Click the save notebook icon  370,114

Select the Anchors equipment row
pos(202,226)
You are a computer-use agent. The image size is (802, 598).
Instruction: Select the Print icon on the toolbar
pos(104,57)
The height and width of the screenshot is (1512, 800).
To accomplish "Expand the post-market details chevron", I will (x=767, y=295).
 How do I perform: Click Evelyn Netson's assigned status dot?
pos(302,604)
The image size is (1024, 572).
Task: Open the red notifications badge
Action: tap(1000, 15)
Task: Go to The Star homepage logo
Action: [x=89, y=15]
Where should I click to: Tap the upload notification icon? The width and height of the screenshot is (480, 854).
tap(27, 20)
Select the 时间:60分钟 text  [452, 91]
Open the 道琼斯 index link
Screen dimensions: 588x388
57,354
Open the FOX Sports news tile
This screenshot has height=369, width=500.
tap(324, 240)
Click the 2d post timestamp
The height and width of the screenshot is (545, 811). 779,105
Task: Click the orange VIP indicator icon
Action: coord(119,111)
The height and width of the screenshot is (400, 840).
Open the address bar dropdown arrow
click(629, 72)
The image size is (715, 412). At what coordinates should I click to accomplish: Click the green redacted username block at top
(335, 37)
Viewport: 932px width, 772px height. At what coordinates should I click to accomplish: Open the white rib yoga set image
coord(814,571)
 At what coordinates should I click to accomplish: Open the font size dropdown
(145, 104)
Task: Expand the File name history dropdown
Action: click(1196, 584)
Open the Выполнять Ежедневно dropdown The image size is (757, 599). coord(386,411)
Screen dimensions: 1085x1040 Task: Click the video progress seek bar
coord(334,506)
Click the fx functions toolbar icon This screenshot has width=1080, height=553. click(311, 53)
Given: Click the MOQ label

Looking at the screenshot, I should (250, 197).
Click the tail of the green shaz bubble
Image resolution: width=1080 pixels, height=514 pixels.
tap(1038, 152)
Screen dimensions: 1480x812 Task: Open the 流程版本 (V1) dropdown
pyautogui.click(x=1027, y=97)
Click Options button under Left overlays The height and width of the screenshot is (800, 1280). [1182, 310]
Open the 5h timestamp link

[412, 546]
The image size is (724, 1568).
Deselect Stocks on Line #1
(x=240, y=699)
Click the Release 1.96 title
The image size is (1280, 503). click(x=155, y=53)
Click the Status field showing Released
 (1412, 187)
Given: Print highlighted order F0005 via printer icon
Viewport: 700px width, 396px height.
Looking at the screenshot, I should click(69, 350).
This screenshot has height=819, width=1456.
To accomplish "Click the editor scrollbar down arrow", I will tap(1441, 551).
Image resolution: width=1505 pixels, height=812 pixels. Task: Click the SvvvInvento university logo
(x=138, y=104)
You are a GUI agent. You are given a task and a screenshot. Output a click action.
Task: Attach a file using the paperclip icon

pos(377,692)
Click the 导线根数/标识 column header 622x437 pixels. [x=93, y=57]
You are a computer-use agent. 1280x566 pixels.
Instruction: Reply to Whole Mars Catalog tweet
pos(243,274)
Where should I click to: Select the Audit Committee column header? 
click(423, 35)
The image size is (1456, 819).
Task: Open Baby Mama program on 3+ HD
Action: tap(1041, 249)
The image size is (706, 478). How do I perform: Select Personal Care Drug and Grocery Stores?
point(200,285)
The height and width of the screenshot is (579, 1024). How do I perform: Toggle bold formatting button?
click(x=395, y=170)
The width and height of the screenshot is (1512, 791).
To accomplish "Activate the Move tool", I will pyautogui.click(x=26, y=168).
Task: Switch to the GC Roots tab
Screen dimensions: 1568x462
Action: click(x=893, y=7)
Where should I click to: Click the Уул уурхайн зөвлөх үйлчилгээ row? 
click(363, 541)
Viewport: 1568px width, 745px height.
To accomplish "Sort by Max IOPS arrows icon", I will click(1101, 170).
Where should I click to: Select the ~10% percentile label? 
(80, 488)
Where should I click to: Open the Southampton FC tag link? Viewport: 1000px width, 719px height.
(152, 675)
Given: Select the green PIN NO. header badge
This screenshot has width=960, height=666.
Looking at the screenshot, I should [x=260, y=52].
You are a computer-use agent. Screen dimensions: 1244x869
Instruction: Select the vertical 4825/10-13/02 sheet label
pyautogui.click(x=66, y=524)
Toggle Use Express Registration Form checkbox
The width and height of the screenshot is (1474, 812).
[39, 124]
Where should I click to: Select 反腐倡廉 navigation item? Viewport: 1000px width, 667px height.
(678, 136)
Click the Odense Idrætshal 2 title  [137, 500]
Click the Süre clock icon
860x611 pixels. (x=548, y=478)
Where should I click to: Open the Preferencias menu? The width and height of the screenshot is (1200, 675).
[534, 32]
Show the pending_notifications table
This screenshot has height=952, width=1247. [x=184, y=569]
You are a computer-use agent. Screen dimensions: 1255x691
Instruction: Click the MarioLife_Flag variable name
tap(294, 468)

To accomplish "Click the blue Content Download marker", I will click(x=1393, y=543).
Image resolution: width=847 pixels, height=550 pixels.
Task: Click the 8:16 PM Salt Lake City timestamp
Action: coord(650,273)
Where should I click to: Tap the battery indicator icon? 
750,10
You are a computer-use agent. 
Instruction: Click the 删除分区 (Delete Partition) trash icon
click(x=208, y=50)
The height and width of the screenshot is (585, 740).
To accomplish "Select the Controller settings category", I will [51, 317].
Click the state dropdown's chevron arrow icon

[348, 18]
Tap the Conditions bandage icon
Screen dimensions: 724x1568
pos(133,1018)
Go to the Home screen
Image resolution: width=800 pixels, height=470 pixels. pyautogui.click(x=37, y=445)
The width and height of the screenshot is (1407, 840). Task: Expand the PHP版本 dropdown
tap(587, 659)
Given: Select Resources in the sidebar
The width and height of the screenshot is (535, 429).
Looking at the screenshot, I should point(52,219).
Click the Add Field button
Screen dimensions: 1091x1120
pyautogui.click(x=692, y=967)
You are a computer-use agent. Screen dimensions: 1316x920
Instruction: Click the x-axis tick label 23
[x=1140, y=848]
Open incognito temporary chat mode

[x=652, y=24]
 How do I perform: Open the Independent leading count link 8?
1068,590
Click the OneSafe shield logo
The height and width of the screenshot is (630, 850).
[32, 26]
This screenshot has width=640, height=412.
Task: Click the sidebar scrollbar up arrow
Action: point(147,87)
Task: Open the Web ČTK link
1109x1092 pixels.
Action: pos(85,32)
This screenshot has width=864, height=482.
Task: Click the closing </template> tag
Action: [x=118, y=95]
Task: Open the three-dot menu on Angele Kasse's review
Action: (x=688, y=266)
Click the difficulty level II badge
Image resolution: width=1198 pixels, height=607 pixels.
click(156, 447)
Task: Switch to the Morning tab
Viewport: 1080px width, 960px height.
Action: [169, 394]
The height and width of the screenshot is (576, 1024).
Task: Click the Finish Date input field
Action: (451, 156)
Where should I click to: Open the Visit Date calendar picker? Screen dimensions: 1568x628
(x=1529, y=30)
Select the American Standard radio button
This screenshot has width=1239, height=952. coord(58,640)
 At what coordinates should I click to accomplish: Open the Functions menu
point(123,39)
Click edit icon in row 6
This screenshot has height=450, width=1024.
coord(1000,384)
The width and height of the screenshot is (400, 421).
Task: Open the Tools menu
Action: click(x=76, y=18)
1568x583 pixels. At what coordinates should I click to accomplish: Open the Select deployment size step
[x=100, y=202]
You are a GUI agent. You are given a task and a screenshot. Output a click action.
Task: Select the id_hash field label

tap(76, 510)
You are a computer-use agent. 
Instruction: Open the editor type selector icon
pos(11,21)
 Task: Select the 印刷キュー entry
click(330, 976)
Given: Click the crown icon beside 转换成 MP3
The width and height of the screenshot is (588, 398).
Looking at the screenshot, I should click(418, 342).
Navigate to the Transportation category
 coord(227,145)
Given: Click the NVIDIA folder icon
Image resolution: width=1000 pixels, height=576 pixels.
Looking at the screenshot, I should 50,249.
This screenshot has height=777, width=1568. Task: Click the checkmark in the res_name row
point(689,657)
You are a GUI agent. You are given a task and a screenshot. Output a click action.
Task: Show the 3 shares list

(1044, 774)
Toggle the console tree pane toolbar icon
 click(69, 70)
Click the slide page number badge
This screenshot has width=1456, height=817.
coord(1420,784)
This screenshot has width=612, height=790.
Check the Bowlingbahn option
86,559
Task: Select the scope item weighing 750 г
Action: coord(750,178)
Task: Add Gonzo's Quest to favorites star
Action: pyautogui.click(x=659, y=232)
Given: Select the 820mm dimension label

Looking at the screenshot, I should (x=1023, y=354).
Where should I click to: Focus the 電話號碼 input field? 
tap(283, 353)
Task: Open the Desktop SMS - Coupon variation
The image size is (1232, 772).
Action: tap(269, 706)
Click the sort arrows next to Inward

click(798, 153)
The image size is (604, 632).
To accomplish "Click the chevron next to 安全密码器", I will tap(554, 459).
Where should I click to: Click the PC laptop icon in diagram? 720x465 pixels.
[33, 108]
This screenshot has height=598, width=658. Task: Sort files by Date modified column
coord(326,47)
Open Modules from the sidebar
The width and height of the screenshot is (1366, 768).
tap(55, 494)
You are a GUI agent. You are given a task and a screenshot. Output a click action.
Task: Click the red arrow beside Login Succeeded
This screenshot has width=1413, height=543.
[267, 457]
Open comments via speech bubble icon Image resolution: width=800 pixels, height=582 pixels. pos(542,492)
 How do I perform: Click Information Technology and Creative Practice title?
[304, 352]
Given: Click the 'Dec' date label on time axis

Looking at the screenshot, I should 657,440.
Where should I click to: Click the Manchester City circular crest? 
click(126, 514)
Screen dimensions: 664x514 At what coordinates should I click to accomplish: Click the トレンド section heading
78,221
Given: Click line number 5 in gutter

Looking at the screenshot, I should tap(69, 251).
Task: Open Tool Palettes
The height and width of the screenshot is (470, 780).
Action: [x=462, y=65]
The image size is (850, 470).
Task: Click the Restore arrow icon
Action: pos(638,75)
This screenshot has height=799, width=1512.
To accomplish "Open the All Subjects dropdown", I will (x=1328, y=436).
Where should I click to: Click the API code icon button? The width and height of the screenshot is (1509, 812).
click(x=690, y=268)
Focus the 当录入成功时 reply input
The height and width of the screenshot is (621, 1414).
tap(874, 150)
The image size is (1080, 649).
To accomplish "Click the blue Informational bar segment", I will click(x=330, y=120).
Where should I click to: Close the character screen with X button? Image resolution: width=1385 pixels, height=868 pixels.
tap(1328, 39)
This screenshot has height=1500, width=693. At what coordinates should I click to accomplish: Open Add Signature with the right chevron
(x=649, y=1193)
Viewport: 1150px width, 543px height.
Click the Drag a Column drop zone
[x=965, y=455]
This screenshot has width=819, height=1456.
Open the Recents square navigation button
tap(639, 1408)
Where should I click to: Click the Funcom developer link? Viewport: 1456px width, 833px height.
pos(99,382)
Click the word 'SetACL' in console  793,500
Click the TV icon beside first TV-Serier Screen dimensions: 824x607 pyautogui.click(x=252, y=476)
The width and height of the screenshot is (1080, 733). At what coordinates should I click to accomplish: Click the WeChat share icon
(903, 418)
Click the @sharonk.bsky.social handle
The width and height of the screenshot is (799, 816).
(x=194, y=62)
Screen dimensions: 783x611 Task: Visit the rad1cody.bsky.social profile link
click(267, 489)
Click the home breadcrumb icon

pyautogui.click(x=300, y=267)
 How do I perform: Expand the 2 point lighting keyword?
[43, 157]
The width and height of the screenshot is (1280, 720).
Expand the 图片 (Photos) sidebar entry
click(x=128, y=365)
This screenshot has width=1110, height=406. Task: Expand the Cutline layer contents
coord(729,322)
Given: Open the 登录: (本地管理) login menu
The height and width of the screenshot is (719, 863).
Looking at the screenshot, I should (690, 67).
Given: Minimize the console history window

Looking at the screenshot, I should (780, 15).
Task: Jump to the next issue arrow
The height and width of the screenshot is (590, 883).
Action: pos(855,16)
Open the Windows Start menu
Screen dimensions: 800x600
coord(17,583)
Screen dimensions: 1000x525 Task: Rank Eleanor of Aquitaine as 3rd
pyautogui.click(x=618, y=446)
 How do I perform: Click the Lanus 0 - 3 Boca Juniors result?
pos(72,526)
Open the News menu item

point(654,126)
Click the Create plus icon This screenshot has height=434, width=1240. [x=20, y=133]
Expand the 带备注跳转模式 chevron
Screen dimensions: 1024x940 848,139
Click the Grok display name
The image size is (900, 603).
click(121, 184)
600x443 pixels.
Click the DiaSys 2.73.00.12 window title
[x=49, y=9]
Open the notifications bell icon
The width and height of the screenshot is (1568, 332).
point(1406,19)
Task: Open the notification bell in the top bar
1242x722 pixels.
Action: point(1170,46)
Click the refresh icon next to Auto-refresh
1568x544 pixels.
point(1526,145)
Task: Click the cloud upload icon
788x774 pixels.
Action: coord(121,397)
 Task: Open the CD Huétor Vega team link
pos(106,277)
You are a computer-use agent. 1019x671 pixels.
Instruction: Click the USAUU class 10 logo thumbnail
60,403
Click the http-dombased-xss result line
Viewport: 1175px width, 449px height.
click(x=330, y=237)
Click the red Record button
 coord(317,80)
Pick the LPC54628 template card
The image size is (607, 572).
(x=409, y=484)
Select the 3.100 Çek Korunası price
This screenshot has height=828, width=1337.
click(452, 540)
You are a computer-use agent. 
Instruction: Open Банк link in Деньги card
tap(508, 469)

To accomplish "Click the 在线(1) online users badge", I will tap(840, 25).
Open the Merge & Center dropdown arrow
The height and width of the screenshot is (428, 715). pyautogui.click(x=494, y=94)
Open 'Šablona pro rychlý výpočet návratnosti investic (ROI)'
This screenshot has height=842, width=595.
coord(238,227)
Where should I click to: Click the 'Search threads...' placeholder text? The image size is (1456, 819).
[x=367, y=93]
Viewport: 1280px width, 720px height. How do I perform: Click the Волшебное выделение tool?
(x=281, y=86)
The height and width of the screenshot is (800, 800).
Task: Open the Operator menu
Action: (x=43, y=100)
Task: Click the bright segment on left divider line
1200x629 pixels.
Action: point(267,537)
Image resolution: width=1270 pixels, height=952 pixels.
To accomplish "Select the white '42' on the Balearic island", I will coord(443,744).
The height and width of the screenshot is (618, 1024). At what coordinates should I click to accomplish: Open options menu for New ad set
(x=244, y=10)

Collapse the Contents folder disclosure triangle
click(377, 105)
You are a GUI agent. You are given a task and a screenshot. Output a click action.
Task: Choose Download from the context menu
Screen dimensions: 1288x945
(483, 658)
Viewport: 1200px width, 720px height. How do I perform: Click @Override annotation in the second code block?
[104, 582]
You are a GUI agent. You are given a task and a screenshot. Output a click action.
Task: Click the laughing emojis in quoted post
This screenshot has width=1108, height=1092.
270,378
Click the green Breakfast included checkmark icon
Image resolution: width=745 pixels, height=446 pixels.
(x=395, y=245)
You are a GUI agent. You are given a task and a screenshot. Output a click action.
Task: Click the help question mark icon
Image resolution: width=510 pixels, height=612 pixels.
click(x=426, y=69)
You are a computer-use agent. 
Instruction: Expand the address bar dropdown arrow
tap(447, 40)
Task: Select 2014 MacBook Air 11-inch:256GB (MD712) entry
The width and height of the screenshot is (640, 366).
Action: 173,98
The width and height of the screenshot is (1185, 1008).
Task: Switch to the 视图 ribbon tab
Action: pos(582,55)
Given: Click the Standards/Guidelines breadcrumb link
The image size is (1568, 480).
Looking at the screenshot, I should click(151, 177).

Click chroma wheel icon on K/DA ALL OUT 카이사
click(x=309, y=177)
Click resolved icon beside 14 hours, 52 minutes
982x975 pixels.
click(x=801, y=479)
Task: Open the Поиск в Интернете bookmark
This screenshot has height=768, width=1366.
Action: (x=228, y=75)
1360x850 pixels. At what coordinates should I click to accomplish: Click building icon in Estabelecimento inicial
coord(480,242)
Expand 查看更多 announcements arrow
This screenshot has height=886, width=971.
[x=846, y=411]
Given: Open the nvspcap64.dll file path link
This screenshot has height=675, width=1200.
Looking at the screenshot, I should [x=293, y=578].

━━━━━━━━━━━━━━━━━━━━━━━━━━━━━━

With the line holding "Instruction: Click the MarioLife_Flag" as the first and the line holding "Task: Open the Web ČTK link" as the last, set down that range of the entries above exactly, and nothing else.

## Written answer
Instruction: Click the MarioLife_Flag variable name
tap(294, 468)

To accomplish "Click the blue Content Download marker", I will click(x=1393, y=543).
Image resolution: width=847 pixels, height=550 pixels.
Task: Click the 8:16 PM Salt Lake City timestamp
Action: coord(650,273)
Where should I click to: Tap the battery indicator icon? 
750,10
You are a computer-use agent. 
Instruction: Click the 删除分区 (Delete Partition) trash icon
click(x=208, y=50)
The height and width of the screenshot is (585, 740).
To accomplish "Select the Controller settings category", I will [51, 317].
Click the state dropdown's chevron arrow icon

[348, 18]
Tap the Conditions bandage icon
Screen dimensions: 724x1568
pos(133,1018)
Go to the Home screen
Image resolution: width=800 pixels, height=470 pixels. pyautogui.click(x=37, y=445)
The width and height of the screenshot is (1407, 840). Task: Expand the PHP版本 dropdown
tap(587, 659)
Given: Select Resources in the sidebar
The width and height of the screenshot is (535, 429).
Looking at the screenshot, I should point(52,219).
Click the Add Field button
Screen dimensions: 1091x1120
pyautogui.click(x=692, y=967)
You are a computer-use agent. Screen dimensions: 1316x920
Instruction: Click the x-axis tick label 23
[x=1140, y=848]
Open incognito temporary chat mode

[x=652, y=24]
 How do I perform: Open the Independent leading count link 8?
1068,590
Click the OneSafe shield logo
The height and width of the screenshot is (630, 850).
[32, 26]
This screenshot has width=640, height=412.
Task: Click the sidebar scrollbar up arrow
Action: point(147,87)
Task: Open the Web ČTK link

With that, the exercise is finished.